▸ Teks Sumber:
######

Kindness is contagious!

Yup! Kebaikan itu menular, dan kita tidak pernah tahu efek apa yang akan ditimbulkan dari satu perbuatan kebaikan kecil kita, yang mungkin kita sendiri tidak sadar bahwa perbuatan itu bisa membawa dampak yang dalam bagi orang lain. Ya ya ya... dunia sekarang semakin banyak orang jahat dan banyak kepura-puraan meminta tolong yang berujung perampokan dll. Kita boleh waspada tapi jangan sampai kita berubah menjadi tidak peduli hanya dengan dalih keamanan diri.

Paul Scanlon dalam sinopsis buku "The 15 Revolution" yang ditulisnya mengungkap tujuan tulisan yang dibuatnya:
to make us more aware of the people in our immediate space and to provoke us
 to be the bringers of God’s life to the hurting world on our doorstep. 
It is as simple – and as difficult – as being willing to give 15 minutes a day 
to be inconvenienced in order to help someone.










Hmmmmmmm.... bukankah ini esensi sejati dari kekristenan?
Bukankah kita manusia pada dasarnya suka menerima kebaikan?
Bukankah kita senang diperhatikan, dikasihi dan dipedulikan?
Lalu mengapa sering kali yang terjadi kita menggembar-gemborkan "mencari jiwa", "menyelamatkan-yang-hilang", "memberitakan injil", tapi lupa untuk melakukan dan membagikan Injil melalui setiap aspek hidup kita sehari-hari.
Kita mengajak orang ke gereja, memuji Tuhan dengan rutin, namun kelakuan kita tidak membuat mereka nyaman untuk bergaul karib dengan kita.
Kita melakukan pelayanan dan menjabat tangan orang-orang di gereja dengan senyum ramah tapi kita terlalu pelit untuk mengeluarkan rupiah dalam dompet kita untuk orang lain.
Kita sadar dengan kasih Allah yang besar pada kita, bersyukur mengetahui predikat kehormatan kita sebagai anak dan umat Tuhan, namun secara tidak langsung kita menjadi eksklusif dan tidak menyalurkan kebaikan yang telah kita terima. Malahan, menganggap orang yang tidak dijalur yang sama bukan-golongan-kita dan tidak perlu berinteraksi dengan mereka dengan tedeng pembenaran diri ayat Alkitab "pergaulan yang buruk merusak kebiasaan yang baik". Hmmmmm alasan yang cukup rohani bahkan.

######

▸ Data Tercatat:
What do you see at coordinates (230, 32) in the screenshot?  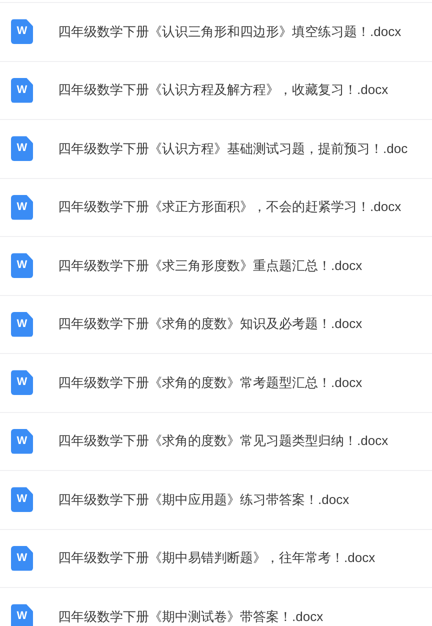 I see `file-name: 四年级数学下册《认识三角形和四边形》填空练习题！.docx` at bounding box center [230, 32].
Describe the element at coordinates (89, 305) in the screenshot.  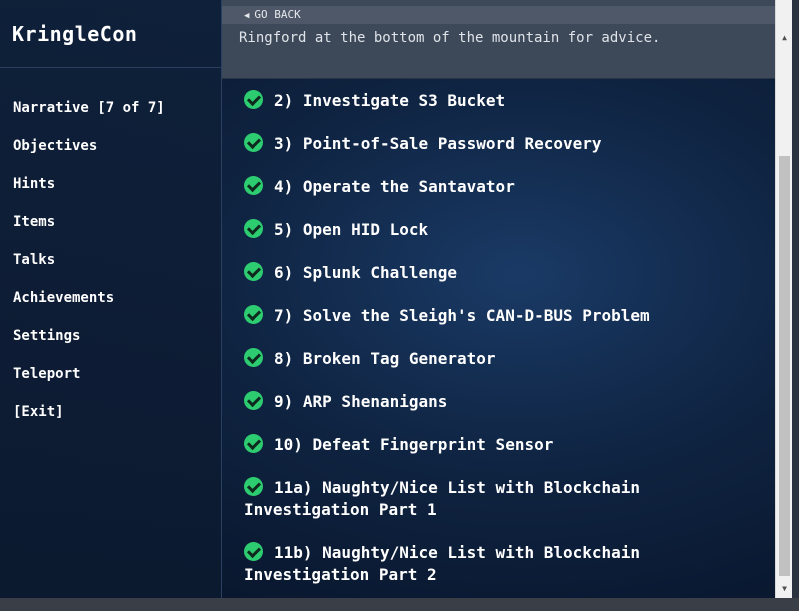
I see `nav-item-achievements: Achievements` at that location.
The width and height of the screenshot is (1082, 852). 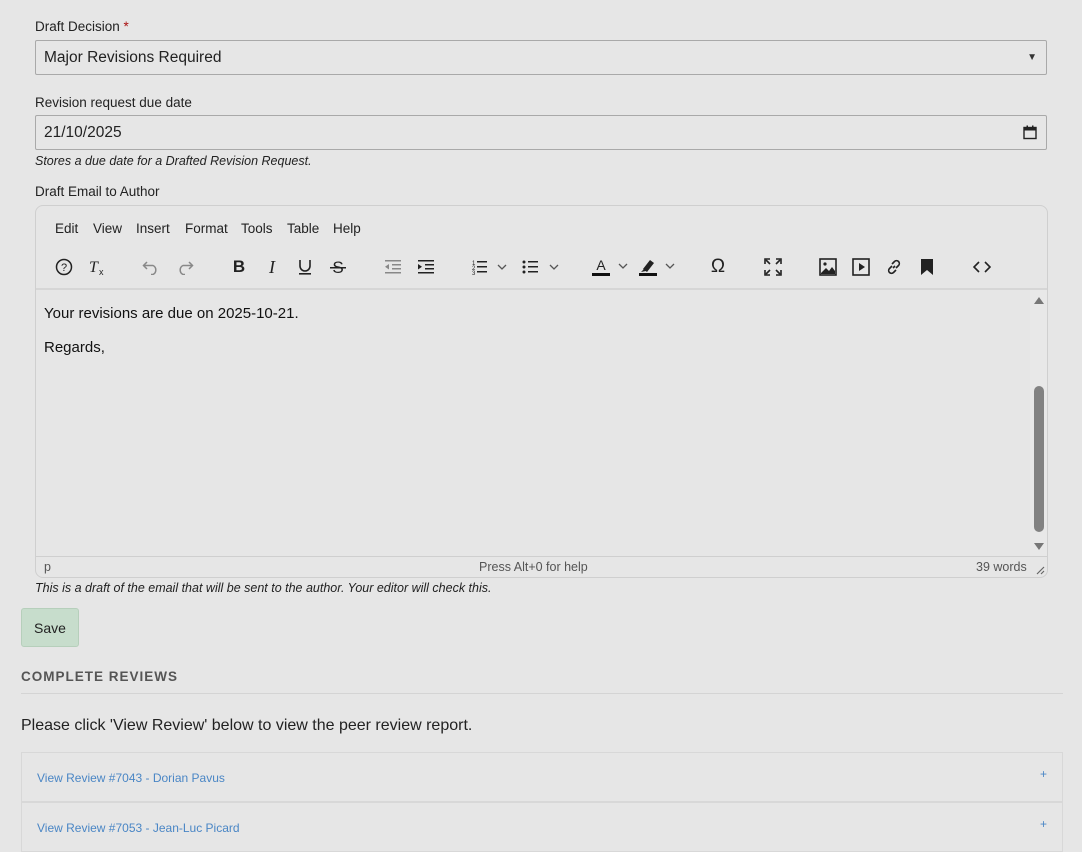 What do you see at coordinates (48, 567) in the screenshot?
I see `element-path: p` at bounding box center [48, 567].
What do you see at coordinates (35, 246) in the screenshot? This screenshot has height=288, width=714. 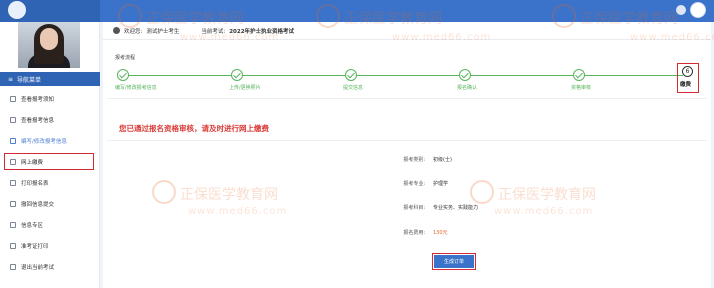 I see `sidebar-item-label: 准考证打印` at bounding box center [35, 246].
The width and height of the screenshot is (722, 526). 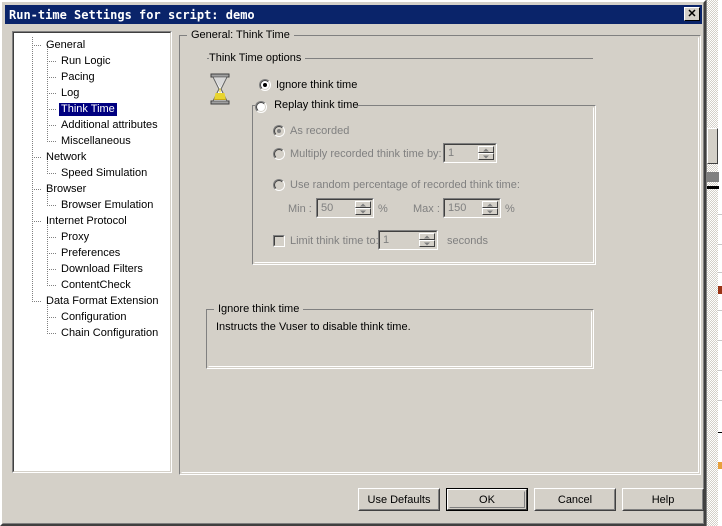 I want to click on multiply-think-time-spinner: 1, so click(x=470, y=153).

######

▸ Petunjuk Tugas:
1) Salin persis baris data mulai dari baris yang memuat "Describe the element" sampai baris yang memuat "at that location.", termasuk kedua baris itu, tanpa menyertakan gambar.
2) Sambung teks tentang kebaikan yang menular mulai dari kalimat terakhirnya.
Teks dan baris data tidak saling berhubungan.

▸ Jawaban Tiap Tugas:
1)
Describe the element at coordinates (89, 305) in the screenshot.  
I see `nav-item-achievements: Achievements` at that location.

2)
Saya orang Kristen, bukan saya menjelekkan agama saya, dan saya juga manusia yang mungkin saja masih juga melakukan hal-hal yang saya ketik sendiri diatas.
Tapi, yuk kita coba bersama-sama untuk lebih merenungkan dan memperbaiki sikap kita hidup sehari-hari. Tuhan Yesus berbuat baik kepada SEMUA orang, Tuhan yang sama membuat matahari bersinar setiap hari untuk SEMUA orang, Tuhan Yesus tidak membedakan kamu dari ras apa golongan apa gereja mana agama apa. Lalu mengapa kita yang katanya orang Kristen terlalu sering melakukan kebalikan dari teladan Tuhan kita?
JANGAN kita yang menyebut diri Anak tidak mencerminkan sifat kasih Bapa kita!

#renungan

Matius 5:44-48

5:44 Tetapi Aku berkata kepadamu: Kasihilah musuhmu dan berdoalah bagi mereka yang menganiaya kamu. b  5:45 Karena dengan demikianlah kamu menjadi anak-anak c  Bapamu yang di sorga, yang menerbitkan matahari bagi orang yang jahat dan orang yang baik dan menurunkan hujan bagi orang yang benar dan orang yang tidak benar. d  5:46 Apabila kamu mengasihi orang yang mengasihi kamu, apakah upahmu? e  Bukankah pemungut cukai juga berbuat demikian? 5:47 Dan apabila kamu hanya memberi salam kepada saudara-saudaramu saja, apakah lebihnya dari pada perbuatan orang lain? Bukankah orang yang tidak mengenal Allahpun berbuat demikian? 5:48Karena itu haruslah kamu sempurna, sama seperti Bapamu yang di sorga adalah sempurna. f "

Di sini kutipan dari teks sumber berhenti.